The very minimal aggregation observed here for monomeric reduced apo pWT and WT is particularly noteworthy given that previous studies have reported monomerization and loss of metals greatly enhance, or are required for, aggregation (8, 37). Moreover, several studies have reported observations of amyloid formation by apo SOD1 in which the intramolecular disulfide bond was reduced or removed by mutagenesis (8, 10, 14). A key difference between these and the current studies is their use of agitation rather than quiescent solution conditions. It is well established that agitation promotes the aggregation of many proteins, often as amyloid (8, 38, 39). This is not well understood but likely involves interface effects and perhaps also accelerated oxidation of free thiols.

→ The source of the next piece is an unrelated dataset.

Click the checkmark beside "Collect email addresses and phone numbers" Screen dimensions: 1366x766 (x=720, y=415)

The relevance of the formation of amyloid aggregates in previous studies of reduced apo SOD1 to ALS disease mechanisms is not clear. Other forms of SOD1 have also been shown previously to form amyloid under destabilizing conditions caused by denaturant, sonication, trifluoroethanol, or low pH (8, 14, 20, 40), and formation of intermolecular disulfide bonds (25). In contrast, other studies under less extreme conditions have also reported evidence for distinct aggregation processes from native-like states (41–43). Protein aggregation is generally strongly dependent on solution conditions, and many destabilizing and often nonphysiological conditions can result in the formation of amyloid. In this regard, it should be noted that the amyloid-specific characteristic of green–gold Congo red birefringence and ThT binding of aggregates is not observed in ALS (5, 7) and the intracellular SOD1-containing aggregates in fALS have a granule-coated rather than the smooth fibrillar structure characteristic of amyloid (6); thus, ALS is not a typical amyloid disease.

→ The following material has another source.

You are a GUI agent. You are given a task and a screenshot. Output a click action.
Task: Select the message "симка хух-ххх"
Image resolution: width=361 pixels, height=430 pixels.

A key aspect for in vitro studies of aggregation is to consider their relation to in vivo conditions. Here we have used physiologically relevant conditions of temperature, pH, protein concentration, and quiescence. Importantly, the very minimal aggregation of reduced apo pWT and WT is consistent with cell culture and mice studies where wild-type SOD1 shows very little tendency to aggregate and mice do not develop ALS symptoms (13, 17). This differs from observations for mutant SOD1s, which tend to aggregate more than WT in cell culture and form small aggregated species in mice prior to the onset of symptoms followed by large disulfide-linked aggregates in the final stages of disease (12, 13). In contrast, in previous in vitro studies the comparable wild-type-like constructs not only formed amyloid (8, 10, 14) but in some cases this was more pronounced than for ALS-associated mutants (10). This suggests fundamentally different aggregation processes are being observed under different conditions.

ALS-Associated Mutations Have Complex Effects on Stability and Aggregation.

Under the physiologically relevant conditions used herein, we were able to measure the effects of many chemically and structurally diverse ALS-associated mutations on stability and aggregation propensity. The effects on stability range from slightly stabilizing to slightly or significantly destabilizing (Fig. 1C, Table 1, and Table S2). Consistent with previous studies on apo SOD1 where metal binding mutations had relatively small effects on t_m,app (44), the metal binding mutants H46R and G85R are among the most stable mutants studied here. In the disulfide-oxidized apo form, all the mutants have t_m,app values well above physiological temperature; however, in the reduced apo form, most have t_m,app values close to or lower than 37 °C, indicating that they will be 50% or more unfolded at physiological temperature (Fig. 1D and Table S2). The observation that decreases in melting temperatures tend to be largest in the reduced apo form implies that substantial increases in the population of unfolded conformations will also occur for many other mutants that have been found to have decreased t_m,app in the disulfide-oxidized apo form (15, 24, 44). Thus, overall, many but not all ALS-associated mutations are likely to significantly increase the population of reduced apo unfolded monomers.

Regardless of stability, the DSC, AUC, and DLS experiments indicate that the reduced apo mutants generally have increased propensity to misfold/aggregate. In particular, DLS results indicate that distinct sizes of small, soluble aggregates are observed for different mutants (Fig. 3 and Figs. S4 and S5A). Evidence for structural polymorphism of SOD1 aggregates was also reported for agitation-induced aggregation (26). These findings are intriguing as variations in aggregate structures may cause different disease phenotypes.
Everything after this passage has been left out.